Hepatic ischemia-reperfusion injury (HIRI) is a serious situation with high morbidity and mortality, which is usually accompanied with hyperlactatemia due to impaired lactate clearance in liver. G-protein-coupled receptor 81 (GPR81) has recently been identified as the bioactive receptor of lactate. GPR81 is profoundly involved in the modulation of metabolism and inflammation, but its significance in HIRI remains unclear. The present study investigated the potential roles of GPR81 in HIRI by using the GPR81 agonist 3-chloro-5-hydroxybenzoic acid (CHBA). The results indicated that treatment with CHBA had no obvious effects on HIRI-induced histologic abnormalities and elevation of serum aspartate aminotransferase, alanine aminotransferase.
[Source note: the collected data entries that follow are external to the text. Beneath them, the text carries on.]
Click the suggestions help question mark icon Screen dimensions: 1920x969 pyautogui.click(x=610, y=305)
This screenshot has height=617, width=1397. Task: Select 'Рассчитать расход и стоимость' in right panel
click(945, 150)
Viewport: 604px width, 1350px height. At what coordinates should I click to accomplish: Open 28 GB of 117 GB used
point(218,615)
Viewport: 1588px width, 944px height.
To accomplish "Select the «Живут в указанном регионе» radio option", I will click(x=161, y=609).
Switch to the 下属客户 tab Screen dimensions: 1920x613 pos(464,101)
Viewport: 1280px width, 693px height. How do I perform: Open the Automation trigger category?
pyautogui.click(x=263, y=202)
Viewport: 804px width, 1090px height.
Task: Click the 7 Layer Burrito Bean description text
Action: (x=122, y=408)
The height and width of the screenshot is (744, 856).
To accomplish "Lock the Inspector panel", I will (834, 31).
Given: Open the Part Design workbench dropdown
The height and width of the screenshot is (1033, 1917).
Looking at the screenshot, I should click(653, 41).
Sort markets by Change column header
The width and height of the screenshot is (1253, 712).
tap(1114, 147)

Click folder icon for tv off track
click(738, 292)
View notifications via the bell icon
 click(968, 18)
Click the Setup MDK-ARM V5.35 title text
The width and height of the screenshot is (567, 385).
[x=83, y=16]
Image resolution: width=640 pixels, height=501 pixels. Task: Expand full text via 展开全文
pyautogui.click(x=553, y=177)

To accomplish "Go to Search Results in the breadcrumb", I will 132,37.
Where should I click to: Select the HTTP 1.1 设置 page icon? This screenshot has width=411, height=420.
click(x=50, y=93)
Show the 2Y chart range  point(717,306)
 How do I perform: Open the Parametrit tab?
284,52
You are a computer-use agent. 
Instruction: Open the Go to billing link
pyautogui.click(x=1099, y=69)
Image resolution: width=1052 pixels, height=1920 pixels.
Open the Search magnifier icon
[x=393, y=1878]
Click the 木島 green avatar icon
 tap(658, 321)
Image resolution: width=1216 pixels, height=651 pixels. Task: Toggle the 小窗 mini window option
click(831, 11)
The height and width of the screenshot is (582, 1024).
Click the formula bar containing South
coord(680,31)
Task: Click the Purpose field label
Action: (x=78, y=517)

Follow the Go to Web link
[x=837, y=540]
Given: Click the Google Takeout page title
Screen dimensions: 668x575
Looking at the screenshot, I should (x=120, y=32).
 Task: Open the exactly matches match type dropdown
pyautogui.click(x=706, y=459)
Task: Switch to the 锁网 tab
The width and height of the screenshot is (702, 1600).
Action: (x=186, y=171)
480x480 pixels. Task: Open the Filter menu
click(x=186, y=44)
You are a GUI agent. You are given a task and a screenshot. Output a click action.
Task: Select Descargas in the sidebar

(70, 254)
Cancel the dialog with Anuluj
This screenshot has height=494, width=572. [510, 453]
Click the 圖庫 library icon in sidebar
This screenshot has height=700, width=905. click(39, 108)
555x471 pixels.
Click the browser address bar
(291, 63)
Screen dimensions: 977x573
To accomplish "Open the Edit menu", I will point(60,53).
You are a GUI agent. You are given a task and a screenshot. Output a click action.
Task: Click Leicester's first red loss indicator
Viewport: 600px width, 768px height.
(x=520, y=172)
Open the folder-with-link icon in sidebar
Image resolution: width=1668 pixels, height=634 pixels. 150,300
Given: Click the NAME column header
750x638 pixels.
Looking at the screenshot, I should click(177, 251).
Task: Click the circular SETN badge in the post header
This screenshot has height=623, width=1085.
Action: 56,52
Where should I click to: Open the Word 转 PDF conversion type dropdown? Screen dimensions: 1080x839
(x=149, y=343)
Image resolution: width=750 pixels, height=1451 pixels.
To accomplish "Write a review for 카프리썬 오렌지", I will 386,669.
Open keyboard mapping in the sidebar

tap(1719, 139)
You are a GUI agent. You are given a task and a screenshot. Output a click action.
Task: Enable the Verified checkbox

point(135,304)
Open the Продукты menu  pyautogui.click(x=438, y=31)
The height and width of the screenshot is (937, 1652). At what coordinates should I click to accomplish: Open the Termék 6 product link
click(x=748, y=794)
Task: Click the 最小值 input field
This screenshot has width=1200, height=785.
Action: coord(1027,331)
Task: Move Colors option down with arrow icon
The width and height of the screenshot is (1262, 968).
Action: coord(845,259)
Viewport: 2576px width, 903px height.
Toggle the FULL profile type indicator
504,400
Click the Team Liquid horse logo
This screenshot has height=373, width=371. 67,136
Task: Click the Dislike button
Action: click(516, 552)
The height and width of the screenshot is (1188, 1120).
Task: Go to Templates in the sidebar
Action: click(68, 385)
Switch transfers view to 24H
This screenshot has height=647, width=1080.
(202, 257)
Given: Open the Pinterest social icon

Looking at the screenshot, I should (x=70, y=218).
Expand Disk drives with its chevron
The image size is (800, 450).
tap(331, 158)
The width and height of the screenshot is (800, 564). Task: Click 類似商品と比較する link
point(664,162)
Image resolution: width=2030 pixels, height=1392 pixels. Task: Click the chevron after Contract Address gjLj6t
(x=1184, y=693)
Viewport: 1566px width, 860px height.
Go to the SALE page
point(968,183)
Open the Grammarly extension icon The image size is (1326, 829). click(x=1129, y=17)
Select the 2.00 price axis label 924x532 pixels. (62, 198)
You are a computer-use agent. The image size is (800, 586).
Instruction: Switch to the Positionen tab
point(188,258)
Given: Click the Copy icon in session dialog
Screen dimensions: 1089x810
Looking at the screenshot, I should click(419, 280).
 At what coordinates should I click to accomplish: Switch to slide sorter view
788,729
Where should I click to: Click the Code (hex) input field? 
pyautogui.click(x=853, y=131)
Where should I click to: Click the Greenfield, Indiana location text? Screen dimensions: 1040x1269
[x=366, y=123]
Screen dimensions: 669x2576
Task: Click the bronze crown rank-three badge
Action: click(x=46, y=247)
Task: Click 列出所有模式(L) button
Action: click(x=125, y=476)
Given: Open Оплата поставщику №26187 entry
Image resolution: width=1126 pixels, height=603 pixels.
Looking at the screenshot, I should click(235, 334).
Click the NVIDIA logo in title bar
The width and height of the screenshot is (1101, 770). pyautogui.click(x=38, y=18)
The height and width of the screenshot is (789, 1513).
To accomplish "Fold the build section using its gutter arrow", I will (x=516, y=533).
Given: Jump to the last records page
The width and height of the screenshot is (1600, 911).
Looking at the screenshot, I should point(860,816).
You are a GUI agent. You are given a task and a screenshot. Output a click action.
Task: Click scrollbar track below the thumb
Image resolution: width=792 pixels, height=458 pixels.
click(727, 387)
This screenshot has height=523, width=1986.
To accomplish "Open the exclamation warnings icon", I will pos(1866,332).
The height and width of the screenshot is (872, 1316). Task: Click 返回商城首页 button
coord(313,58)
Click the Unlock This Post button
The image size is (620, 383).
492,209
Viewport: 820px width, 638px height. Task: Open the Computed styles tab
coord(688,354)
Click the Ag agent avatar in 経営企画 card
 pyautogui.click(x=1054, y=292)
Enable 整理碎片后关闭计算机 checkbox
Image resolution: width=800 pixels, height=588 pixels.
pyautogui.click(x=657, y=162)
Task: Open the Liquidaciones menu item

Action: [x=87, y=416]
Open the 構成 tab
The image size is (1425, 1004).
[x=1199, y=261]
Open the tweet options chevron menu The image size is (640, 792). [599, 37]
However, CHBA significantly upregulated the serum level of tumor necrosis factor alpha and interleukin-6 in mice with HIRI. Administration of CHBA also exacerbated HIRI-induced histologic lesions in lung, increased the level of myeloperoxidase in lung tissue and the protein concentration in bronchoalveolar lavage fluid. In addition, the serum levels of brain natriuretic peptide and creatinine also increased in CHBA-treated mice. The results indicate that activation of GPR81 might aggravate HIRI-induced remote organ injury and result in serious outcomes.

Automated summary

This study investigated the role of G-protein-coupled receptor 81 (GPR81) in hepatic ischemia-reperfusion injury (HIRI). The findings suggest that activation of GPR81 may aggravate remote organ injury induced by HIRI, leading to serious outcomes.